▸ EXERCISE DETAILS
Filter the lines below and copy out every one that contains the string "height", counting only matches in the same case.

- Opening Delimiter -

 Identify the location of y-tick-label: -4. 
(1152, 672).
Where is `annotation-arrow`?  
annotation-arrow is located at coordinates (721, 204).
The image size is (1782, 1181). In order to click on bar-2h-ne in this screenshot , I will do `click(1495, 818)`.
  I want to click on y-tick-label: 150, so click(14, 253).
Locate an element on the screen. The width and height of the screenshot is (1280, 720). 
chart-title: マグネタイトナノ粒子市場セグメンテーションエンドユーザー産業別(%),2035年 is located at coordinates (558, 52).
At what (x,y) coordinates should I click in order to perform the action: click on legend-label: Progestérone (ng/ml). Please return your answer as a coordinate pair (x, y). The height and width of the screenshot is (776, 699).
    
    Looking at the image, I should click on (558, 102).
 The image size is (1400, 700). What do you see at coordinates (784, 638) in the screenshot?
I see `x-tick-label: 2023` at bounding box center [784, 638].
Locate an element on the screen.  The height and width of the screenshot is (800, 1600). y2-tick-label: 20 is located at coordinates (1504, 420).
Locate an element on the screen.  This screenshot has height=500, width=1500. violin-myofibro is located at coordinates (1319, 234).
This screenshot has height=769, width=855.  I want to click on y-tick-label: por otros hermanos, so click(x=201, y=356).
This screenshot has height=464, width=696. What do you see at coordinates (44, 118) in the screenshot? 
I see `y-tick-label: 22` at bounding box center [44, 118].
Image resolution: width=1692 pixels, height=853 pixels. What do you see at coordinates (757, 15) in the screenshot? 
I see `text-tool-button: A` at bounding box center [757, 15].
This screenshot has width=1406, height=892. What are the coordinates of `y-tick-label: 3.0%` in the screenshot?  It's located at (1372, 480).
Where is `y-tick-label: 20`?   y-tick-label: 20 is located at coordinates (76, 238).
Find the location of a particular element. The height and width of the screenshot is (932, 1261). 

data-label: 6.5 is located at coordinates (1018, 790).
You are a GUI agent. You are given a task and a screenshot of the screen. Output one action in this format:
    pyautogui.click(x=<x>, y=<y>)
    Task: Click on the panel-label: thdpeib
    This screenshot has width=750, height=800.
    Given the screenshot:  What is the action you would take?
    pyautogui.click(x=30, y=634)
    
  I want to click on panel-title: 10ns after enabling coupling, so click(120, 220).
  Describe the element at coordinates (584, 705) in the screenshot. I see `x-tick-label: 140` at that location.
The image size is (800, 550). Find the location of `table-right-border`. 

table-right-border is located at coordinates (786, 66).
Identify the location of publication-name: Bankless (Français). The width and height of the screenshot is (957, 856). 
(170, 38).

- Closing Delimiter -

▸ FINISHED EXERCISE
Locate an element on the screen. The width and height of the screenshot is (1280, 720). 
At what (x,y) coordinates should I click in order to perform the action: click on legend-label: Progestérone (ng/ml). Please return your answer as a coordinate pair (x, y). The height and width of the screenshot is (776, 699).
Locate an element on the screen.  The height and width of the screenshot is (800, 1600). y2-tick-label: 20 is located at coordinates (1504, 420).
Locate an element on the screen.  This screenshot has height=500, width=1500. violin-myofibro is located at coordinates (1319, 234).
This screenshot has height=769, width=855.  I want to click on y-tick-label: por otros hermanos, so click(x=201, y=356).
This screenshot has height=464, width=696. What do you see at coordinates (44, 118) in the screenshot? 
Image resolution: width=1692 pixels, height=853 pixels. What do you see at coordinates (757, 15) in the screenshot? 
This screenshot has width=1406, height=892. What are the coordinates of `y-tick-label: 3.0%` in the screenshot?  It's located at (1372, 480).
Find the location of a particular element. The height and width of the screenshot is (932, 1261). 
    This screenshot has width=750, height=800.
Identify the location of publication-name: Bankless (Français). The width and height of the screenshot is (957, 856). 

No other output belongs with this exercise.